What you need to do:
Turn all of the material below into a numbered list, dropping any blank lines.

======== Task input

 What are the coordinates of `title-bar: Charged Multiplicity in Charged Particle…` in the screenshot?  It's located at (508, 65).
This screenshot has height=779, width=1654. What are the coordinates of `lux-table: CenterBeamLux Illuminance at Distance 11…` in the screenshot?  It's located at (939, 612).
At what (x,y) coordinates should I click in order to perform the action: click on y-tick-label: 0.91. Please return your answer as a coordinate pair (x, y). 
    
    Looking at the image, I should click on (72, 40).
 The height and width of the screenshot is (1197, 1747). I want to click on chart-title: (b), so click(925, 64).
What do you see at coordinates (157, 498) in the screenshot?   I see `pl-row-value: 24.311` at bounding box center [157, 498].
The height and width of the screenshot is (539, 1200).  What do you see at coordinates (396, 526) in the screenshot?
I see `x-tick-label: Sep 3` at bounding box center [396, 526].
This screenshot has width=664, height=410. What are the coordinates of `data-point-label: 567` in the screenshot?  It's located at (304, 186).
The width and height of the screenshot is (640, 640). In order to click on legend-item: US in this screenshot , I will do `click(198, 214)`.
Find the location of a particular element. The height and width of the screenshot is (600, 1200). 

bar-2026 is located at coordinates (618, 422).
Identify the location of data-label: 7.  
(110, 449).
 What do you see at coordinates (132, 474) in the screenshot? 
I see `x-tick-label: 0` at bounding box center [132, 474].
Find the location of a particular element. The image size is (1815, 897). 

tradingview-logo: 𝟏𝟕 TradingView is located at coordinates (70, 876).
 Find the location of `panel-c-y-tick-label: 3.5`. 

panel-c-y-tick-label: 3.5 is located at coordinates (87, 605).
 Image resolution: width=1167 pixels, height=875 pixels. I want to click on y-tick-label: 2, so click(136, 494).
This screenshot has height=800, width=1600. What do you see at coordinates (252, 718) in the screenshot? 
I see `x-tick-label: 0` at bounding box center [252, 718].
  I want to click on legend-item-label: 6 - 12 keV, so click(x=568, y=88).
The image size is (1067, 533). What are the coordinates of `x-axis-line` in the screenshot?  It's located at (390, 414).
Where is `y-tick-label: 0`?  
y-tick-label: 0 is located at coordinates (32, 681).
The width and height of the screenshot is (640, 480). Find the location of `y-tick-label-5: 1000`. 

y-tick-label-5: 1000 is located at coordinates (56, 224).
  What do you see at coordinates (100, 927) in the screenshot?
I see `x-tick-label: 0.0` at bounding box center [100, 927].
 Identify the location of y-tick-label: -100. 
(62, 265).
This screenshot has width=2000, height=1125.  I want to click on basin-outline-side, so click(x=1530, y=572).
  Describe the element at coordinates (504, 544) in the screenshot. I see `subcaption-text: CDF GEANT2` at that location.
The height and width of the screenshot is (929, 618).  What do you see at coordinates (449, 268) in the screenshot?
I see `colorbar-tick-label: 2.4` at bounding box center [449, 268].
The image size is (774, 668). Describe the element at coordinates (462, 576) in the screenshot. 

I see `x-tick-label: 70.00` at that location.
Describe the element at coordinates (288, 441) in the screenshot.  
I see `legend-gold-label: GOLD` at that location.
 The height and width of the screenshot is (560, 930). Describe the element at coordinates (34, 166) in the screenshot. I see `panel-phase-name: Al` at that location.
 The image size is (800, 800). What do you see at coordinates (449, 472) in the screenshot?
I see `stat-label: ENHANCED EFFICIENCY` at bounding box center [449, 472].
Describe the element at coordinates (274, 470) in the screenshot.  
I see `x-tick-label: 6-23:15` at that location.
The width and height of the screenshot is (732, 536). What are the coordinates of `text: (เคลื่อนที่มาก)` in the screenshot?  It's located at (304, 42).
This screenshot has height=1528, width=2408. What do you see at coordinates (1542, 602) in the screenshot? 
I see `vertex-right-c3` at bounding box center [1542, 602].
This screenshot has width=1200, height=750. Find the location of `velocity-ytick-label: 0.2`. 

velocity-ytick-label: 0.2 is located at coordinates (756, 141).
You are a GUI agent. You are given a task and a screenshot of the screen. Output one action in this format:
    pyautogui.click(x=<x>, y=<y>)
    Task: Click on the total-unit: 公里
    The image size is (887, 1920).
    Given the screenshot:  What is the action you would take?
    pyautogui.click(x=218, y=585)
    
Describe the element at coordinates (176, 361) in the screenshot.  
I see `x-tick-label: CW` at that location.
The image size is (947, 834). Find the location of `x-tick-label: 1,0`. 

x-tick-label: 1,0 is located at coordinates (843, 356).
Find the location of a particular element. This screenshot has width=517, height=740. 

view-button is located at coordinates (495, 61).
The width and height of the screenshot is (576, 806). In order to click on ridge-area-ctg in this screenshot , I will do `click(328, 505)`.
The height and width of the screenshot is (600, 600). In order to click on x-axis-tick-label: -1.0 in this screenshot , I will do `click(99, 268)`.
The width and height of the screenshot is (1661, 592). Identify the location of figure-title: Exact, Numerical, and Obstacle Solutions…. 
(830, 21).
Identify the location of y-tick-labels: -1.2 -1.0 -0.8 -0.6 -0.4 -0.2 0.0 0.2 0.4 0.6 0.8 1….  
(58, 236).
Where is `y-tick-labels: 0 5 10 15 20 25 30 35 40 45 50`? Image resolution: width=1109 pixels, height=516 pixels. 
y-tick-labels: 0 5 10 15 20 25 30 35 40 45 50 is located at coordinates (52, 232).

================

The completed task:
1.  What are the coordinates of `title-bar: Charged Multiplicity in Charged Particle…` in the screenshot?  It's located at (508, 65).
2. This screenshot has height=779, width=1654. What are the coordinates of `lux-table: CenterBeamLux Illuminance at Distance 11…` in the screenshot?  It's located at (939, 612).
3. At what (x,y) coordinates should I click in order to perform the action: click on y-tick-label: 0.91. Please return your answer as a coordinate pair (x, y). 
4.     Looking at the image, I should click on (72, 40).
5.  The height and width of the screenshot is (1197, 1747). I want to click on chart-title: (b), so click(925, 64).
6. What do you see at coordinates (157, 498) in the screenshot?   I see `pl-row-value: 24.311` at bounding box center [157, 498].
7. The height and width of the screenshot is (539, 1200).  What do you see at coordinates (396, 526) in the screenshot?
8. I see `x-tick-label: Sep 3` at bounding box center [396, 526].
9. This screenshot has width=664, height=410. What are the coordinates of `data-point-label: 567` in the screenshot?  It's located at (304, 186).
10. The width and height of the screenshot is (640, 640). In order to click on legend-item: US in this screenshot , I will do `click(198, 214)`.
11. Find the location of a particular element. The height and width of the screenshot is (600, 1200). 
12. bar-2026 is located at coordinates (618, 422).
13. Identify the location of data-label: 7.  
14. (110, 449).
15.  What do you see at coordinates (132, 474) in the screenshot? 
16. I see `x-tick-label: 0` at bounding box center [132, 474].
17. Find the location of a particular element. The image size is (1815, 897). 
18. tradingview-logo: 𝟏𝟕 TradingView is located at coordinates (70, 876).
19.  Find the location of `panel-c-y-tick-label: 3.5`. 
20. panel-c-y-tick-label: 3.5 is located at coordinates (87, 605).
21.  Image resolution: width=1167 pixels, height=875 pixels. I want to click on y-tick-label: 2, so click(136, 494).
22. This screenshot has height=800, width=1600. What do you see at coordinates (252, 718) in the screenshot? 
23. I see `x-tick-label: 0` at bounding box center [252, 718].
24.   I want to click on legend-item-label: 6 - 12 keV, so click(x=568, y=88).
25. The image size is (1067, 533). What are the coordinates of `x-axis-line` in the screenshot?  It's located at (390, 414).
26. Where is `y-tick-label: 0`?  
27. y-tick-label: 0 is located at coordinates (32, 681).
28. The width and height of the screenshot is (640, 480). Find the location of `y-tick-label-5: 1000`. 
29. y-tick-label-5: 1000 is located at coordinates (56, 224).
30.   What do you see at coordinates (100, 927) in the screenshot?
31. I see `x-tick-label: 0.0` at bounding box center [100, 927].
32.  Identify the location of y-tick-label: -100. 
33. (62, 265).
34. This screenshot has width=2000, height=1125.  I want to click on basin-outline-side, so click(x=1530, y=572).
35.   Describe the element at coordinates (504, 544) in the screenshot. I see `subcaption-text: CDF GEANT2` at that location.
36. The height and width of the screenshot is (929, 618).  What do you see at coordinates (449, 268) in the screenshot?
37. I see `colorbar-tick-label: 2.4` at bounding box center [449, 268].
38. The image size is (774, 668). Describe the element at coordinates (462, 576) in the screenshot. 
39. I see `x-tick-label: 70.00` at that location.
40. Describe the element at coordinates (288, 441) in the screenshot.  
41. I see `legend-gold-label: GOLD` at that location.
42.  The height and width of the screenshot is (560, 930). Describe the element at coordinates (34, 166) in the screenshot. I see `panel-phase-name: Al` at that location.
43.  The image size is (800, 800). What do you see at coordinates (449, 472) in the screenshot?
44. I see `stat-label: ENHANCED EFFICIENCY` at bounding box center [449, 472].
45. Describe the element at coordinates (274, 470) in the screenshot.  
46. I see `x-tick-label: 6-23:15` at that location.
47. The width and height of the screenshot is (732, 536). What are the coordinates of `text: (เคลื่อนที่มาก)` in the screenshot?  It's located at (304, 42).
48. This screenshot has height=1528, width=2408. What do you see at coordinates (1542, 602) in the screenshot? 
49. I see `vertex-right-c3` at bounding box center [1542, 602].
50. This screenshot has width=1200, height=750. Find the location of `velocity-ytick-label: 0.2`. 
51. velocity-ytick-label: 0.2 is located at coordinates (756, 141).
52. You are a GUI agent. You are given a task and a screenshot of the screen. Output one action in this format:
53.     pyautogui.click(x=<x>, y=<y>)
54.     Task: Click on the total-unit: 公里
55.     The image size is (887, 1920).
56.     Given the screenshot:  What is the action you would take?
57.     pyautogui.click(x=218, y=585)
58. Describe the element at coordinates (176, 361) in the screenshot.  
59. I see `x-tick-label: CW` at that location.
60. The image size is (947, 834). Find the location of `x-tick-label: 1,0`. 
61. x-tick-label: 1,0 is located at coordinates (843, 356).
62. Find the location of a particular element. This screenshot has width=517, height=740. 
63. view-button is located at coordinates (495, 61).
64. The width and height of the screenshot is (576, 806). In order to click on ridge-area-ctg in this screenshot , I will do `click(328, 505)`.
65. The height and width of the screenshot is (600, 600). In order to click on x-axis-tick-label: -1.0 in this screenshot , I will do `click(99, 268)`.
66. The width and height of the screenshot is (1661, 592). Identify the location of figure-title: Exact, Numerical, and Obstacle Solutions…. 
67. (830, 21).
68. Identify the location of y-tick-labels: -1.2 -1.0 -0.8 -0.6 -0.4 -0.2 0.0 0.2 0.4 0.6 0.8 1….  
69. (58, 236).
70. Where is `y-tick-labels: 0 5 10 15 20 25 30 35 40 45 50`? Image resolution: width=1109 pixels, height=516 pixels. 
71. y-tick-labels: 0 5 10 15 20 25 30 35 40 45 50 is located at coordinates (52, 232).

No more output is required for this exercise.